Rather than making creators irrelevant, Mosseri believes this shift could make authenticity more valuable. As it becomes harder to tell what is real, demand for trusted voices may grow. “The bar is shifting from ‘can you create?’ to ‘can you make something that only you could create?’” he wrote.
Mosseri also challenged long-held perceptions of Instagram itself. For many users, particularly those over 25, the platform is still associated with a feed of polished, square photos. “That feed is dead,” he stated.
He explained that people stopped sharing personal moments on the public feed years ago. Today, the primary mode of sharing is through direct messages. “Blurry photos and shaky videos of daily experiences. Shoe shots and unflattering candids now dominate how users document their lives."
This raw aesthetic has increasingly spilt into public content. In that context, Mosseri believes parts of the imaging and camera industries are optimised for the wrong looks. “They’re competing to make everyone look like a pro photographer from 2015,” he said.
In a world where AI can generate flawless imagery instantly, that professional look becomes a giveaway.
“Flattering imagery is cheap to produce and boring to consume,” Mosseri argued. Instead, imperfection has become meaningful. “In a world where everything can be perfected, imperfection becomes a signal.”
Rawness, he added, is no longer just an aesthetic choice. “Rawness isn’t just aesthetic preference anymore; it's proof. It’s defensive. A way of saying, “This is real because it’s imperfect.”
However, Mosseri does not see this approach as a permanent solution. AI, he acknowledged, will eventually be able to generate any aesthetic, including imperfect ones that convincingly appear authentic. When that happens, the focus will need to shift again. “We’ll need to shift our focus to who says something instead of what is being said.”

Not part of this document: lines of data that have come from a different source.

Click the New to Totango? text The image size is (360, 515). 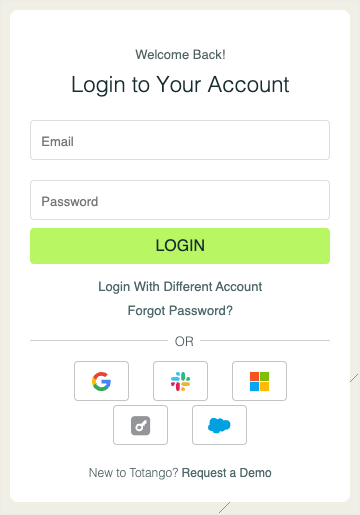(134, 473)
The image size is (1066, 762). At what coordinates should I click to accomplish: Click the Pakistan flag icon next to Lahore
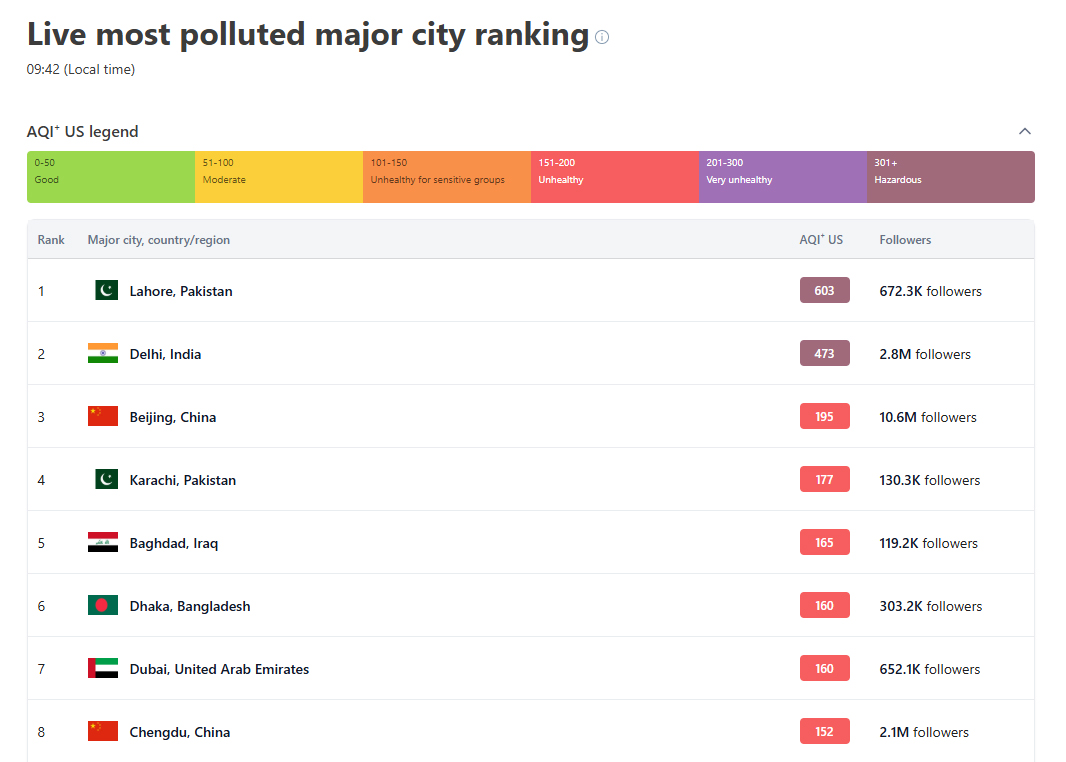pos(106,290)
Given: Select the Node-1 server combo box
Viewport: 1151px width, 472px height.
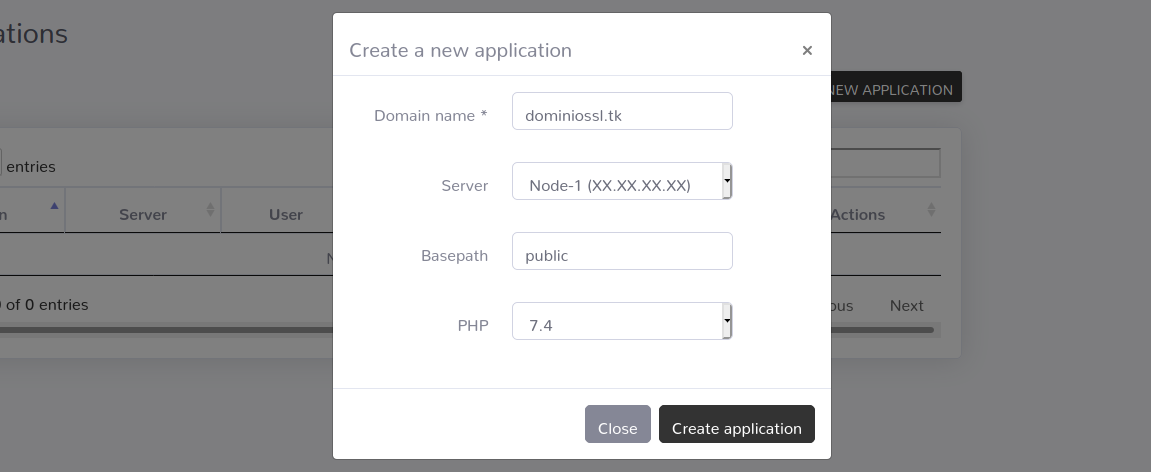Looking at the screenshot, I should pyautogui.click(x=622, y=181).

Reflecting on the pace of change, Mosseri noted that for most of his life, photos and videos could largely be assumed to be accurate records of real moments. “This is clearly no longer the case, and it’s going to take us years to adapt,” he wrote.
He expects users to move from default belief to default scepticism. Instead of assuming what they see is real, people will increasingly question who is sharing something and why. “This will be uncomfortable. We're genetically predisposed to believing our eyes,” he said.

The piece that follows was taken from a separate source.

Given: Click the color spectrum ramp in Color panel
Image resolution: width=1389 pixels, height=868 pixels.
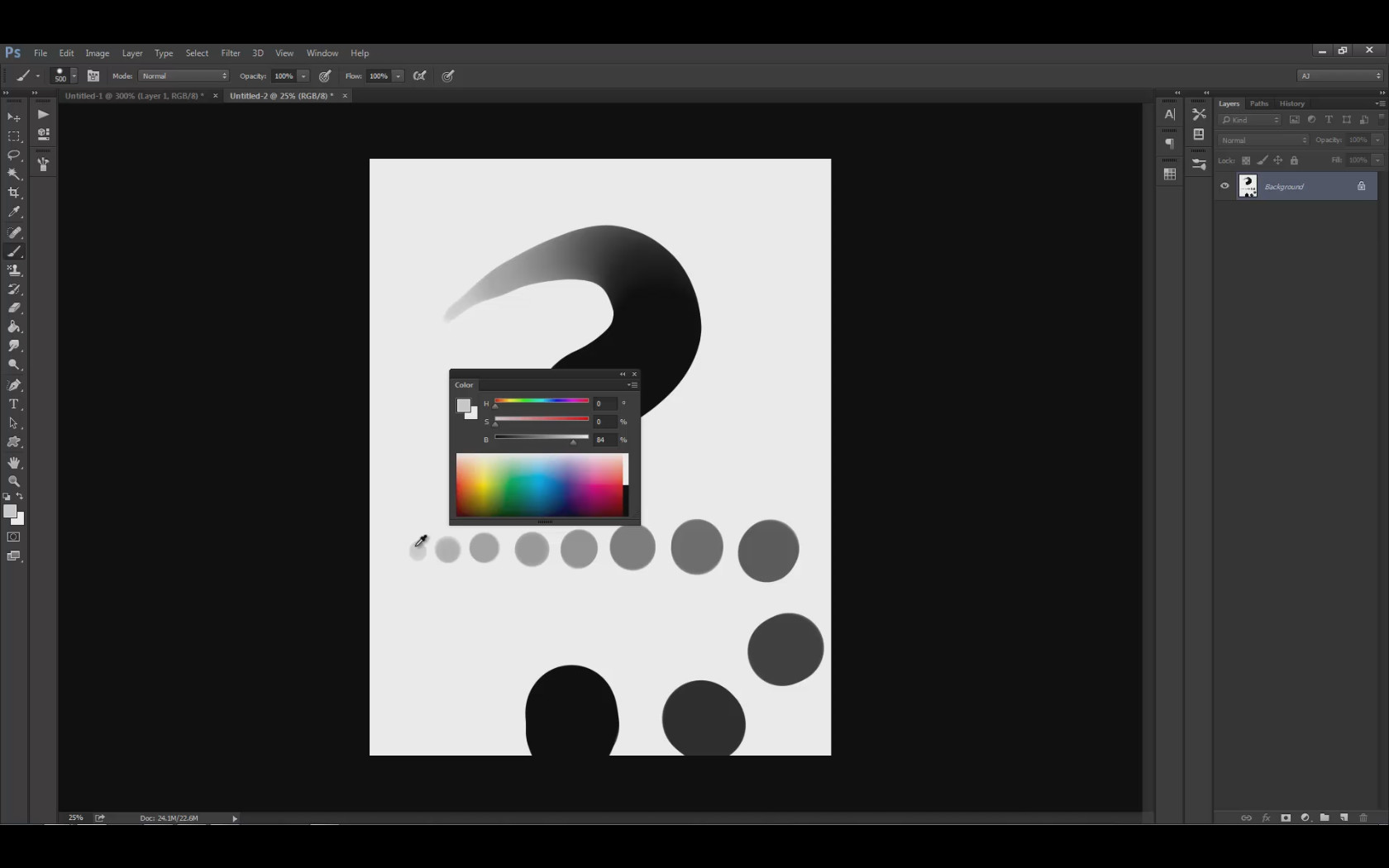Looking at the screenshot, I should tap(539, 485).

Platforms like Instagram, Mosseri added, will continue working to identify and label AI-generated content. But as AI improves, that task will get harder. “It will be more practical to fingerprint real media than fake media,” he suggested, pointing to solutions like cryptographic image signing at capture.
Ultimately, Mosseri argued that labels alone will not be enough. “We need to surface much more context about the accounts sharing content so people can make informed decisions,” he wrote.
In a world of “infinite abundance and infinite doubt”, he believes the creators who stand out will be those who can maintain trust by being real, transparent and consistent.